Immerso Hotel is a good example. It sits outside the centre with sweeping views across the valleys towards the ocean. If you'd rather stay in town, there are plenty of smaller guesthouses and apartments tucked into the old streets where everything is within walking distance.
Getting here couldn't be much easier. Direct buses run regularly from Lisbon, and the journey takes around an hour. That's part of Ericeira's appeal. It feels like a proper coastal escape without requiring much effort to reach.
If you're planning to stay along this coastline, there are also quieter stretches further south, especially along the Alentejo coast.
Koper, Slovenia: the Adriatic town people wish they hadn't skipped
Most people don't plan a trip around Koper. They stop for a few hours on the way to Piran, Croatia or somewhere further down the coast, wander through the old town, and then realise they probably should have given themselves more time.
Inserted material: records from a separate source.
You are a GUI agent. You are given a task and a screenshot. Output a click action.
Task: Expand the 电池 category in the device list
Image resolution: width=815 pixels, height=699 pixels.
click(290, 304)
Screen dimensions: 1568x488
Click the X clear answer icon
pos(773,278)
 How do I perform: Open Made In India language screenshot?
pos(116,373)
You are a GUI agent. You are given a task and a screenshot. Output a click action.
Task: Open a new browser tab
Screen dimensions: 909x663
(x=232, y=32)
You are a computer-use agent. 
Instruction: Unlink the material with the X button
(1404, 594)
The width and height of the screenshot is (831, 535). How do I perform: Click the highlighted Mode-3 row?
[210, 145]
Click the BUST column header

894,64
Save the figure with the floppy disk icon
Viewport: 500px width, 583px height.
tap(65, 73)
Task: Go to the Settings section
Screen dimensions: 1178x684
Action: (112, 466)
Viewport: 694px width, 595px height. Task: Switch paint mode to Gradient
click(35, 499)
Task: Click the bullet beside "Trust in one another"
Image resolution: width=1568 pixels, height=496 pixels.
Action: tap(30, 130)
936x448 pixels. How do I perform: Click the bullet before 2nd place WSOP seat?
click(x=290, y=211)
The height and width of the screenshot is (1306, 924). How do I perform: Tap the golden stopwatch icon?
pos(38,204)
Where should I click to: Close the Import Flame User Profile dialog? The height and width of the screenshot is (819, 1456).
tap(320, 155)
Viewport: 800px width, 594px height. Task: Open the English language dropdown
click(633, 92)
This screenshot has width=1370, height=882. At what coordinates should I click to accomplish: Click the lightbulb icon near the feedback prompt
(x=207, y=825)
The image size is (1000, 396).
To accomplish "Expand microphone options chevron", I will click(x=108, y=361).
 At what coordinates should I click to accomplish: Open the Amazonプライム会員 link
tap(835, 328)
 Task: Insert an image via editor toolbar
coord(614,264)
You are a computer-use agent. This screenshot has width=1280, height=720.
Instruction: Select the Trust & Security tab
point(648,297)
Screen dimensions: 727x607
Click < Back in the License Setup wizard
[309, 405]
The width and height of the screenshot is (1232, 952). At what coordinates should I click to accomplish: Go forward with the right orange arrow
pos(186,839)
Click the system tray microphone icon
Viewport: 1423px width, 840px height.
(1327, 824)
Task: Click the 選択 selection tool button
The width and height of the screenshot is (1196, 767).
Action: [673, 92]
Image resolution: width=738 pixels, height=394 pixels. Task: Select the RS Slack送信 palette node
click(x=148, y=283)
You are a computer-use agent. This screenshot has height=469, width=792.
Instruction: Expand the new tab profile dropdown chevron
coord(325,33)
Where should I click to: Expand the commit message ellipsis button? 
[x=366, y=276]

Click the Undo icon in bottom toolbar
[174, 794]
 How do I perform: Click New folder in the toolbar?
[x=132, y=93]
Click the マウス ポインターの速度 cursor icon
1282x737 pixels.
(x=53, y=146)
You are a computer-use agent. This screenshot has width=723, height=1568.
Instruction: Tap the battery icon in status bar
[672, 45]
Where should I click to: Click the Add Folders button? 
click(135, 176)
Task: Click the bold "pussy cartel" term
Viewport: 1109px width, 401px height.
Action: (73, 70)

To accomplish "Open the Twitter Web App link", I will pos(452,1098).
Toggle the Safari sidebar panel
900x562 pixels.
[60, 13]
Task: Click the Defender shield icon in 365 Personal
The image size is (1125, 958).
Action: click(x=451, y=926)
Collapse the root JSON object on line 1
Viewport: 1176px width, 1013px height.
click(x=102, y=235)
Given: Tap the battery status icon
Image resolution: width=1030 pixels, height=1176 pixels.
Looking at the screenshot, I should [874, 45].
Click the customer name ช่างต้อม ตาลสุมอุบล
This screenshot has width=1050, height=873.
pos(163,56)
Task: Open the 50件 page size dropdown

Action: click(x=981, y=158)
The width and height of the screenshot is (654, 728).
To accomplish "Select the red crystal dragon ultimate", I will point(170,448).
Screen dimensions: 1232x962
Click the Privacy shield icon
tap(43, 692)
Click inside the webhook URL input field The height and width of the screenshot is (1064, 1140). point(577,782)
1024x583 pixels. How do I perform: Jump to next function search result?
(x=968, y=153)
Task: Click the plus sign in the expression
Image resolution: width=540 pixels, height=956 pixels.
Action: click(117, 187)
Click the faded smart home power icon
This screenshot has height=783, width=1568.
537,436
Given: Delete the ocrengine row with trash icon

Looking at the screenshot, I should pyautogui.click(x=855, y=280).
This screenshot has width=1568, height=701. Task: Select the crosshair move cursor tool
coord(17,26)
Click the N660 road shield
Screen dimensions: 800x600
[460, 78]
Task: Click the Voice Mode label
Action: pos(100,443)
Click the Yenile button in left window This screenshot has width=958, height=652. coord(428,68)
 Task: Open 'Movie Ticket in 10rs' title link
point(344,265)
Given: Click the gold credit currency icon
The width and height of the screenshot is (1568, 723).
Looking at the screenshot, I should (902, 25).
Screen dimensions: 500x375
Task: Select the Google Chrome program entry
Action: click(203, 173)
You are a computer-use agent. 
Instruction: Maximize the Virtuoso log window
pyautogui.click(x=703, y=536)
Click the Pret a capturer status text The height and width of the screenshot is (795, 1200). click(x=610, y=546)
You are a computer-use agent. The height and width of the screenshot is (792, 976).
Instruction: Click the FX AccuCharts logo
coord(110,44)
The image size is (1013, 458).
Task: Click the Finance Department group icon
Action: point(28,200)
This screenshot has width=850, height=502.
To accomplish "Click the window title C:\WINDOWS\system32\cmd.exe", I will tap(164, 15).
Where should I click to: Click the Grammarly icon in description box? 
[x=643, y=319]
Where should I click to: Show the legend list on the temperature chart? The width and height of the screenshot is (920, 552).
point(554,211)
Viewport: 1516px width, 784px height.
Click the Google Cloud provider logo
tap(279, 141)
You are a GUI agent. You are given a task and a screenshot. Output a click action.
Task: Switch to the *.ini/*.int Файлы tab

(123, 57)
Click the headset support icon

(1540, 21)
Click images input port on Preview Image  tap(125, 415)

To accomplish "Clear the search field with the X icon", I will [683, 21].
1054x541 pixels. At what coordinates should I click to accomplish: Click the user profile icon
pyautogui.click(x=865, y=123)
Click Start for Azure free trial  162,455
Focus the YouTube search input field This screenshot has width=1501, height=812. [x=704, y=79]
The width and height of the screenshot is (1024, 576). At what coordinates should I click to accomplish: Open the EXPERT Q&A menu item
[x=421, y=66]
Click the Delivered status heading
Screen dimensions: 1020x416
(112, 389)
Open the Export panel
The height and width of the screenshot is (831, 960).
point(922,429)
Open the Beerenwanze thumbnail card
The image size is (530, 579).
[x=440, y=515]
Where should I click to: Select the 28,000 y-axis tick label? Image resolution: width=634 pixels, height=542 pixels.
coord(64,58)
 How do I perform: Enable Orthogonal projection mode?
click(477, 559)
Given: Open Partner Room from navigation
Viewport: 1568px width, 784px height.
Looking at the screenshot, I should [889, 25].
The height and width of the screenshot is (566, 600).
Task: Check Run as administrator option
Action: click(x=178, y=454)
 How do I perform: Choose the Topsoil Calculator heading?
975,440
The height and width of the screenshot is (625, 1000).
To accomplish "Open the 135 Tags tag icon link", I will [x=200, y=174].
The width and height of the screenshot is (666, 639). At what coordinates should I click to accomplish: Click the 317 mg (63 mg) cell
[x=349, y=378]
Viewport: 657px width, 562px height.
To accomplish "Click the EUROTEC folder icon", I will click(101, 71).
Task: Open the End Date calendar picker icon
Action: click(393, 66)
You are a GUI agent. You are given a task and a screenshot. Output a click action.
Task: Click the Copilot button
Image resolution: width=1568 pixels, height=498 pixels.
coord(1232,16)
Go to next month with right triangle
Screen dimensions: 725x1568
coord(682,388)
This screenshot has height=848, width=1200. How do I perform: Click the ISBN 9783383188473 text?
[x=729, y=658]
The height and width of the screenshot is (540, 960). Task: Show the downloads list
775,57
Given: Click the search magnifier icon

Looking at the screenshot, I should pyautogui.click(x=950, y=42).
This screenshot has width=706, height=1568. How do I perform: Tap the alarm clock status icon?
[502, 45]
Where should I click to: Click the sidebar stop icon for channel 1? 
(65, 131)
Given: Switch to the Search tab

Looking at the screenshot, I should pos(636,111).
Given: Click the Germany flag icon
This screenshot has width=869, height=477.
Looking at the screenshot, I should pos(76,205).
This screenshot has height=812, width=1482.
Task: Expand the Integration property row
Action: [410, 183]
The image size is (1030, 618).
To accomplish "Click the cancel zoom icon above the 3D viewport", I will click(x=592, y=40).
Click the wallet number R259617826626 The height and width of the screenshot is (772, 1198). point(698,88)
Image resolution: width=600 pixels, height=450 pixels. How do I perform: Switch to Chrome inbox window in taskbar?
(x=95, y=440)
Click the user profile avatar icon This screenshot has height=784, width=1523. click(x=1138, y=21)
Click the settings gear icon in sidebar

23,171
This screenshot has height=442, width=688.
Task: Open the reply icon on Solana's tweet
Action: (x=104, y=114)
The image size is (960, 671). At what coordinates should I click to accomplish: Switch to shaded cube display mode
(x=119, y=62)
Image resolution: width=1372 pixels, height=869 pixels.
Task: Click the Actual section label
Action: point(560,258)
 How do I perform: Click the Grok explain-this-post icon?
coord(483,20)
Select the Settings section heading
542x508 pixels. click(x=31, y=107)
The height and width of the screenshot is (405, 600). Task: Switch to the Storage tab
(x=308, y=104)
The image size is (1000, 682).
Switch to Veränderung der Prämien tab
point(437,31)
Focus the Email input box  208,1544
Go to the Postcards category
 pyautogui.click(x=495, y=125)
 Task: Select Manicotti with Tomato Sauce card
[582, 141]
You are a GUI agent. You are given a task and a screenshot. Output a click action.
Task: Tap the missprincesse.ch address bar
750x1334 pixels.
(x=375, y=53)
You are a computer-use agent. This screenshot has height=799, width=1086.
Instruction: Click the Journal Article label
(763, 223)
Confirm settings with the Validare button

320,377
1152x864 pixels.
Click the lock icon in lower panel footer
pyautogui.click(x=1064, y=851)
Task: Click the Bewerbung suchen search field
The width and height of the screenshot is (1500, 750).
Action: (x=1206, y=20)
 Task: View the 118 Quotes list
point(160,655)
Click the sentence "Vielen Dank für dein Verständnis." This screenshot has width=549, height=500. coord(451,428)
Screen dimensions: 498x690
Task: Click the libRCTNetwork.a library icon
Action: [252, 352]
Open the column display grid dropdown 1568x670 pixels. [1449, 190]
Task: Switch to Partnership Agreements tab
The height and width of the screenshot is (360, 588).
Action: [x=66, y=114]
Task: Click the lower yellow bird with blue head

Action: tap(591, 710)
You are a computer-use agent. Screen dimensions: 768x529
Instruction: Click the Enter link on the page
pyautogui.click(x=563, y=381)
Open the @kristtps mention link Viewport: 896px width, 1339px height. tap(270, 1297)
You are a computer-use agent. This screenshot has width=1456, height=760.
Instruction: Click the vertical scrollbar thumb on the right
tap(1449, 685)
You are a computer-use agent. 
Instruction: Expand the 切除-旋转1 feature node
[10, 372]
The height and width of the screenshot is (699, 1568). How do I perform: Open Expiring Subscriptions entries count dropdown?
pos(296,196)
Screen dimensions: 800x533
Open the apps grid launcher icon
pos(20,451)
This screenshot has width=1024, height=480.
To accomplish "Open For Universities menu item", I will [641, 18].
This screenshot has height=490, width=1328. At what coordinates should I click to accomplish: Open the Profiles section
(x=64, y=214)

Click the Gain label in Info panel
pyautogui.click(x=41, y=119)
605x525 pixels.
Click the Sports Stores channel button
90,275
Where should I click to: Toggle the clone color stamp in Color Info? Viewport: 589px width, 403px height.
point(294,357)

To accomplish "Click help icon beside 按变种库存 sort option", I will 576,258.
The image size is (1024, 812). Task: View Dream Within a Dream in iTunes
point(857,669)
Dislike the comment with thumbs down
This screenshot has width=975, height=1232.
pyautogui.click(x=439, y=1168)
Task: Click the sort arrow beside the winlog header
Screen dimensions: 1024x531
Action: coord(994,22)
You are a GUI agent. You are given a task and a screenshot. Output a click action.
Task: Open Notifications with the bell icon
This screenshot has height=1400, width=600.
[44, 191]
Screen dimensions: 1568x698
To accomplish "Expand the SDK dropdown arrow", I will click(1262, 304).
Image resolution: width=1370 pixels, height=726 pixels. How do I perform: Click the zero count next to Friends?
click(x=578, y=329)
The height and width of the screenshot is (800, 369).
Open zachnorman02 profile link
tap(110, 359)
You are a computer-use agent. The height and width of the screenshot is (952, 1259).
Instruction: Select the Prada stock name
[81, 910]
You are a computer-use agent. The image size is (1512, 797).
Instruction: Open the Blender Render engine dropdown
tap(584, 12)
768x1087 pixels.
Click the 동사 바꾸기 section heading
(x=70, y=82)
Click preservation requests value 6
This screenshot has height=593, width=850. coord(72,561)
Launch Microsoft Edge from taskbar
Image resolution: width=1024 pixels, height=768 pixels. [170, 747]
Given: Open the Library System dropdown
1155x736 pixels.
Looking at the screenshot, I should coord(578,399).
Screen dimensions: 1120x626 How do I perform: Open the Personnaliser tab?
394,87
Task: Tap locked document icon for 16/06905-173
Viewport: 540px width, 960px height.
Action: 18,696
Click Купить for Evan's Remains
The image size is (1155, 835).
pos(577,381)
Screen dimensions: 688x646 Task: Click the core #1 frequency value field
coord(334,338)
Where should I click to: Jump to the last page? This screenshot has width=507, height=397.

Part of what makes Koper work so well is that it never feels as though it's trying particularly hard to impress visitors. It's Slovenia's main port, a university town, and somewhere people actually live throughout the year, and you notice that almost immediately. Students cycle across the squares on their way to lectures, locals stop for coffee before work, and the old town feels lived-in rather than polished. The historic buildings are beautiful, but they're woven into everyday life instead of being treated like a backdrop.
Most people begin around Tito Square because it's impossible not to. The square is beautiful, surrounded by Venetian architecture and dominated by the Praetorian Palace, but some of the nicest parts of Koper are the streets that connect everything together. From Tito Square you can wander through Čevljarska Ulica, pass beneath the old Muda Gate and simply keep walking without much of a plan. Before long you'll come across little wine bars tucked beneath old façades, bakeries with pastries cooling in the window, quiet courtyards hidden behind archways and small cafés that rarely appear in guidebooks but somehow end up being the places people remember.
The mornings are particularly nice. Around Tržnica Koper, the town market, people are picking up tomatoes, peaches, figs, seasonal vegetables and fresh bread before work, while nearby stalls sell olive oil from Slovenian Istria, local honey, homemade jams and bottles of Refošk and Malvazija from vineyards in the hills above the coast. It's not a huge market and that's part of the appeal. Nobody is performing local life for visitors. People are simply doing their shopping.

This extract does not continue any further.